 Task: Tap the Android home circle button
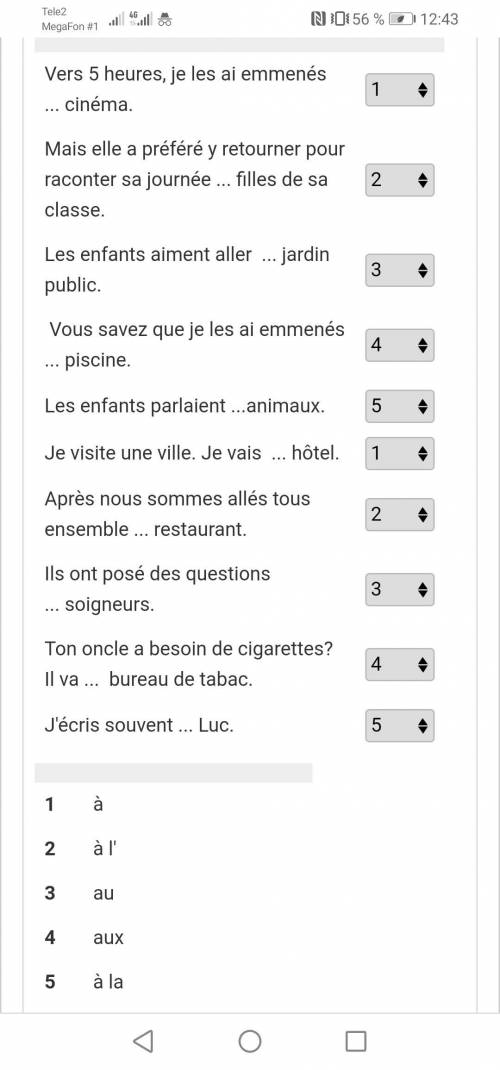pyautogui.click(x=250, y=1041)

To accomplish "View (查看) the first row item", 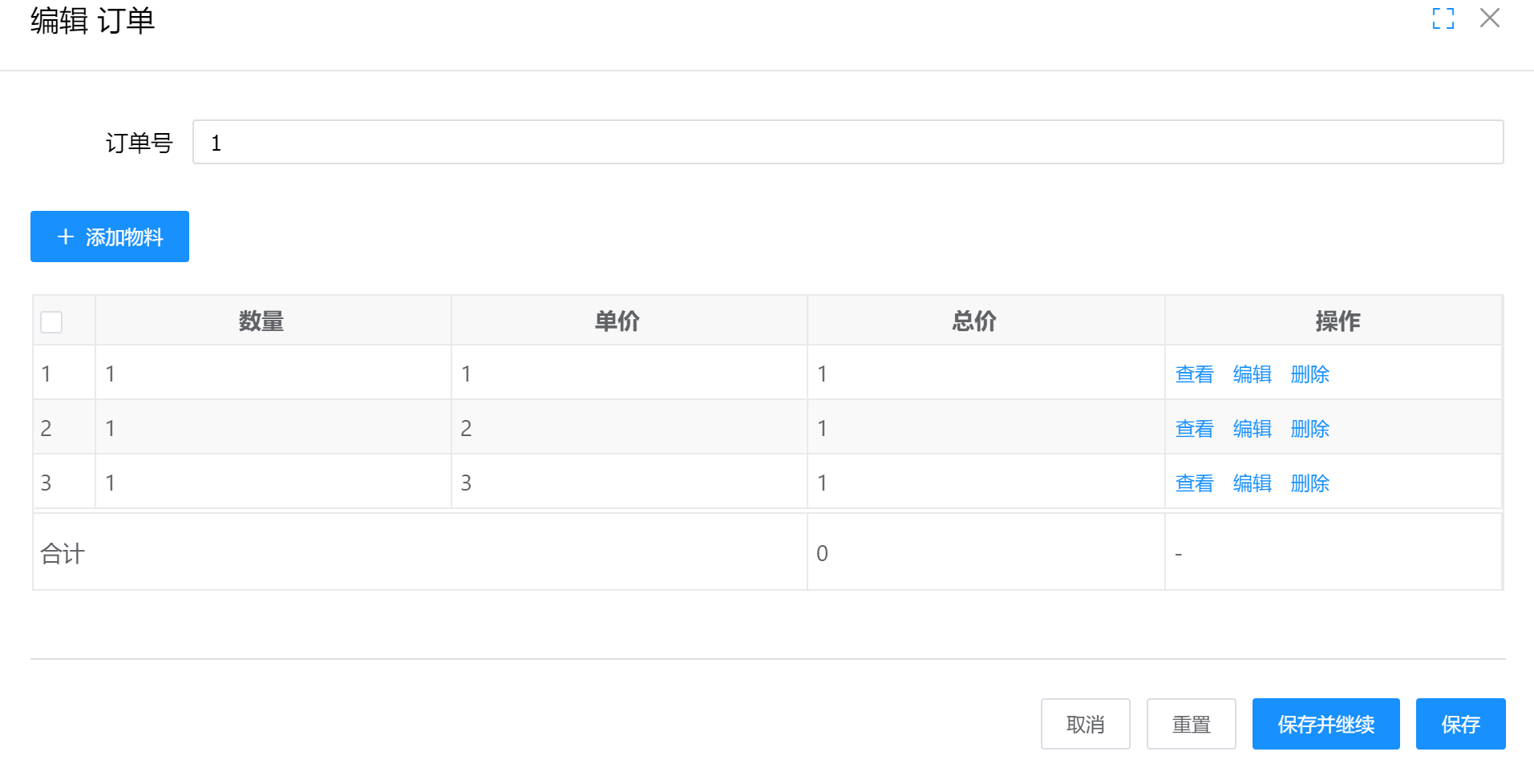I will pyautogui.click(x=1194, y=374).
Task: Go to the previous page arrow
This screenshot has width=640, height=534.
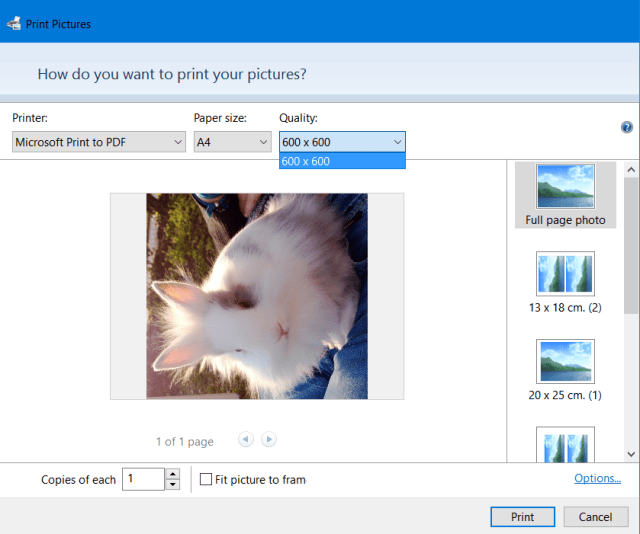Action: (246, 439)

◇ ◇ ◇ ◇ ◇ ◇ ◇

### What you are asked to do
Count how many lines in the items above contain the string "Task", treating uppercase and lowercase as different. Give only the number.

### Solved problem
2